* Text to read

These services would be configured in terms of parameters familiar
to, and determined by, the business user 105, such as the number of
bicycles of a particular model to be produced per month, the
quality and cost ranges of parts on a bicycle parts list, and the
assembly time and order of assembly for the various parts. These
services may in turn be supported by ODOE services, such as a
database service for tracking bicycle orders and fulfillment, an
Internet ordering service for procurement of parts, and an assembly
monitoring service for tracking the time required to assemble the
various parts. If automated equipment is used to assemble the
bicycles, ODOE services might include a robotic maintenance service
for monitoring and managing performance of the equipment. In turn,
these ODOE services will require services from other levels of the
arrayed component services, such as a messaging service 162 to
carry messages from sensors at a bicycle assembly line over an
enterprise service bus 160 to support the assembly monitoring
service. Each of these support services will have their own
configurable parameters, and the ODCL 110 will use these parameters
to describe the relationships between these services.

* Input

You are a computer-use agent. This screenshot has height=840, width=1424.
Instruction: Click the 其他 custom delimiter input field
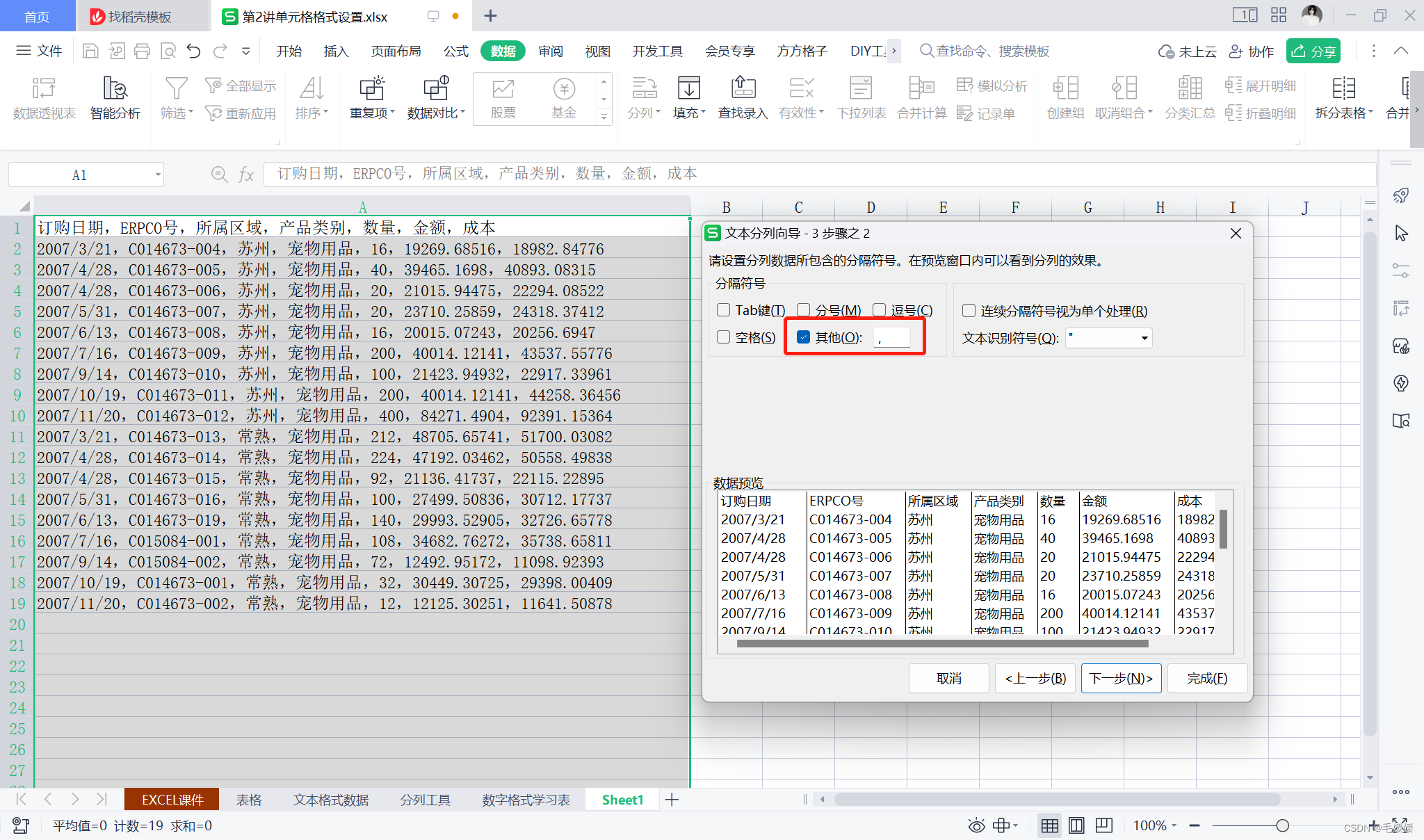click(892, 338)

--

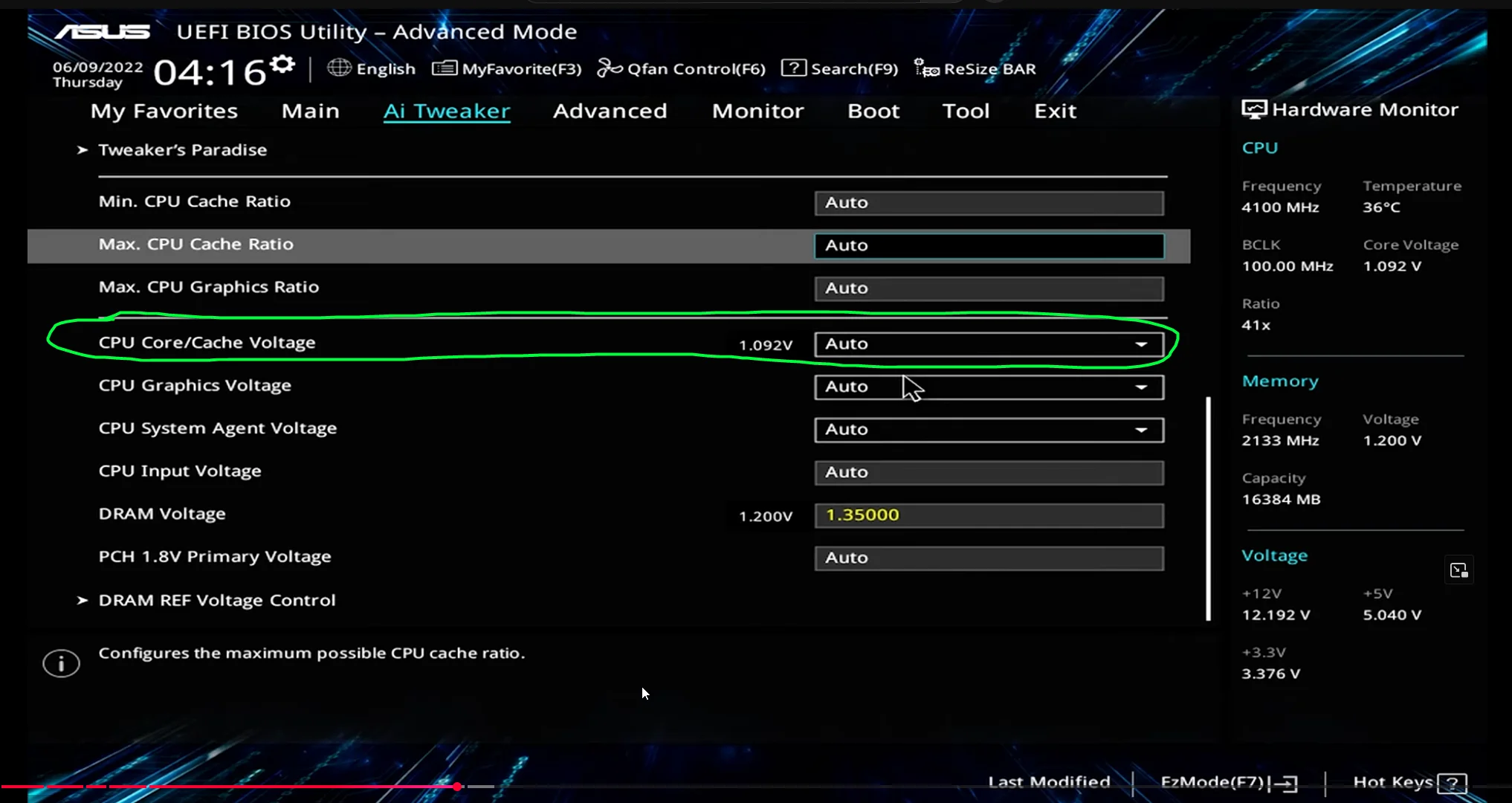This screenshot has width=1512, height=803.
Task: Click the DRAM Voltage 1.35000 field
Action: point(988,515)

* Written task 1
From the records, quote the lines starting with the line that contains "This screenshot has width=1512, height=803." and going on through the line that contains "Action: point(988,515)". Leave the pictures out of your answer.
* Written task 2
Continue the passage about configuring services for bicycle production from the point where it stops.

* Output 1
This screenshot has width=1512, height=803.
Task: Click the DRAM Voltage 1.35000 field
Action: point(988,515)

* Output 2
[0037] Now turning to FIG. 2, configuration policy 226 must be
turned into rules which can be executed by a configuration agent
230 at a configuration point 235. For the purposes of illustration
IBM's ACT tool is shown as the target for the configuration method
shown in FIG. 2, but "ACT" could be replaced by any service to be
configured. Configuration policy 226 describes at a high level what
is to be configured, how it is to be configured, when it is to be
configured and where it is to be configured. For example, in the
bicycle business described above the manufacturing plant may be in
city A, the servers that support the business may be located in
city B, and a communications link is used to connect the bicycle
business plant to its servers. The servers in City B and the
communications link connecting City A and City B are among those
low level services that must be included in the configuration
structure of levels beginning at top level of the services that
comprise the bicycle business. The policy 226 may target a
particular time window (say, March of the current year) for the
configuration, and may indicate how the configuration is to be done
by specifying a particular configuration tool (e.g. Tivoli by
IBM).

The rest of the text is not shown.